WHAT YOU HAVE TO DO ▸ Report every row below that contains the word "Task", copying each such row in full.

SUPPLIED MATERIAL ▸
- - -

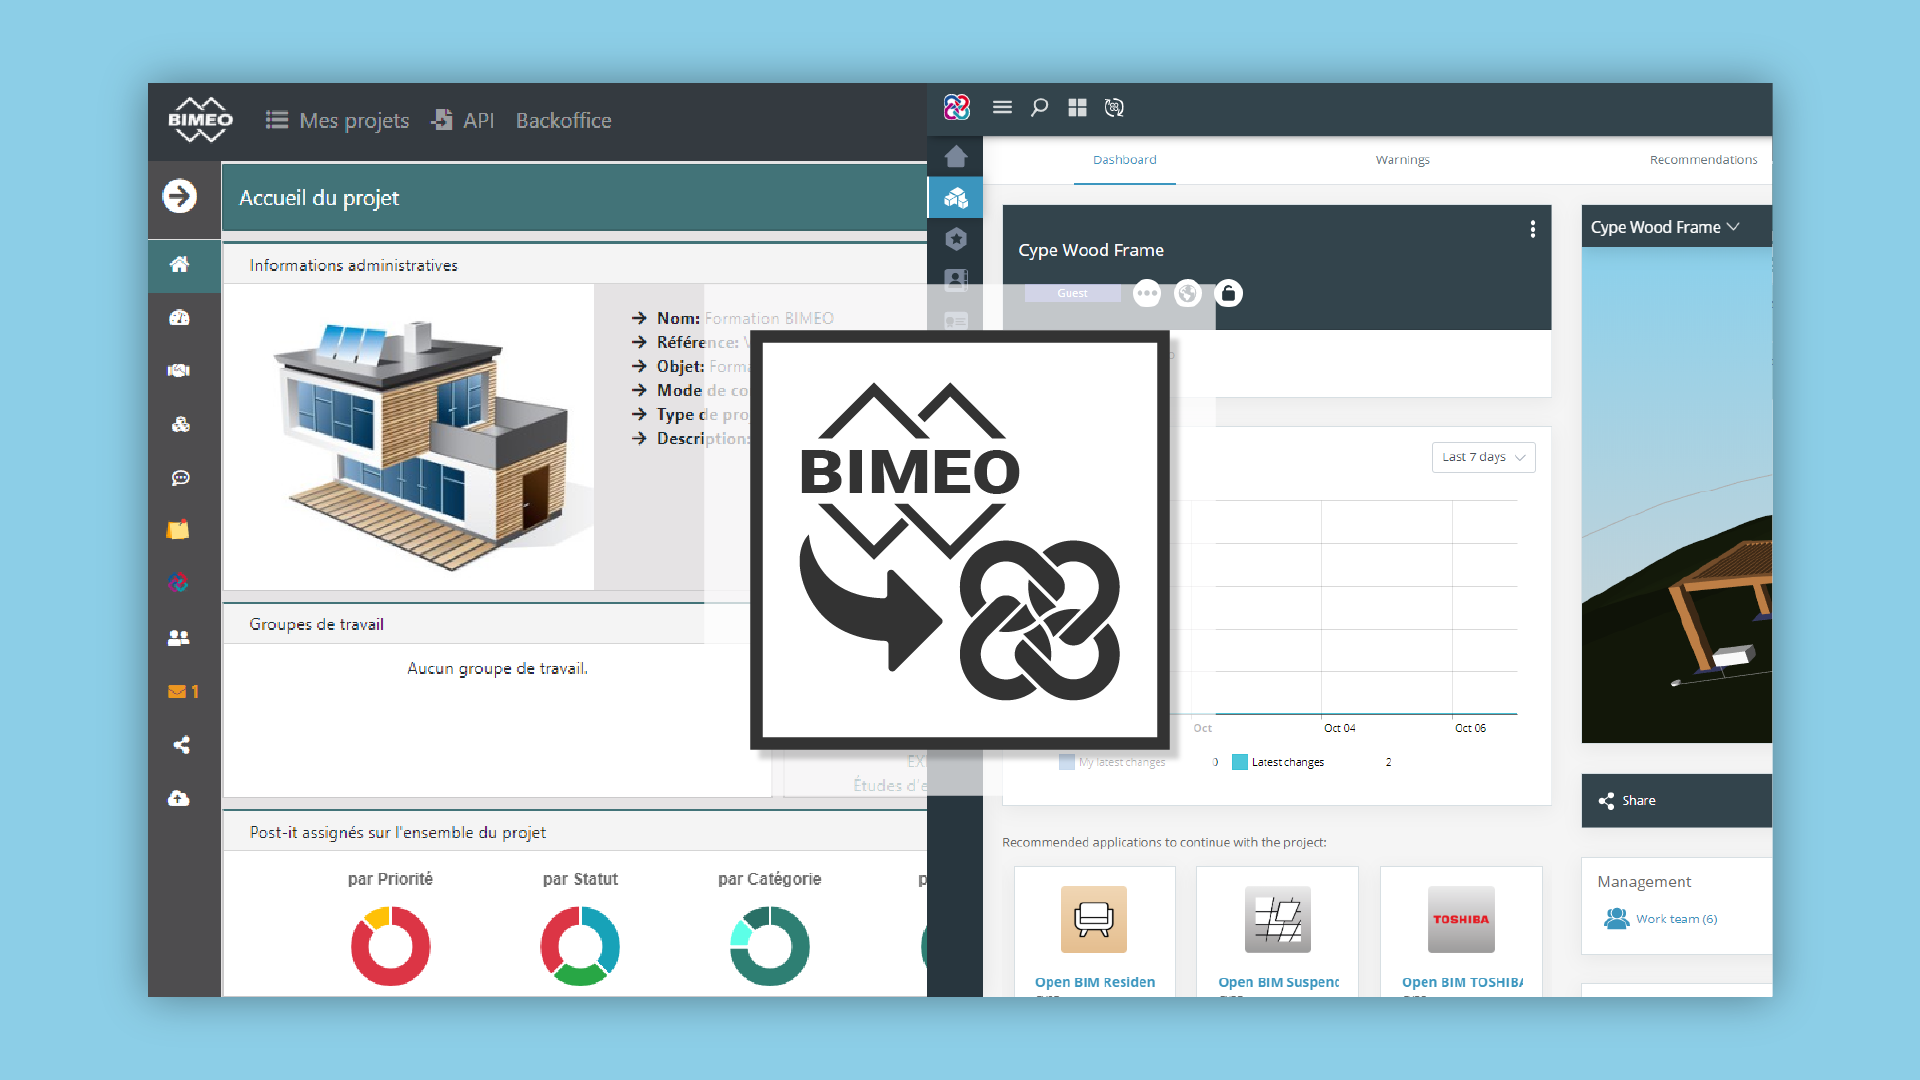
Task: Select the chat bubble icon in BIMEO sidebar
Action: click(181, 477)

- - -

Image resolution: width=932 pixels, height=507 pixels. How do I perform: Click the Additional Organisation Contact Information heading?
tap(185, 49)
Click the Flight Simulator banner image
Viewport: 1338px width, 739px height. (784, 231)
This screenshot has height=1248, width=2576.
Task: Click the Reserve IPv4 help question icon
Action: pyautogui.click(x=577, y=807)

- - -

REPLY ▸
Task: Select the chat bubble icon in BIMEO sidebar
Task: Click the Reserve IPv4 help question icon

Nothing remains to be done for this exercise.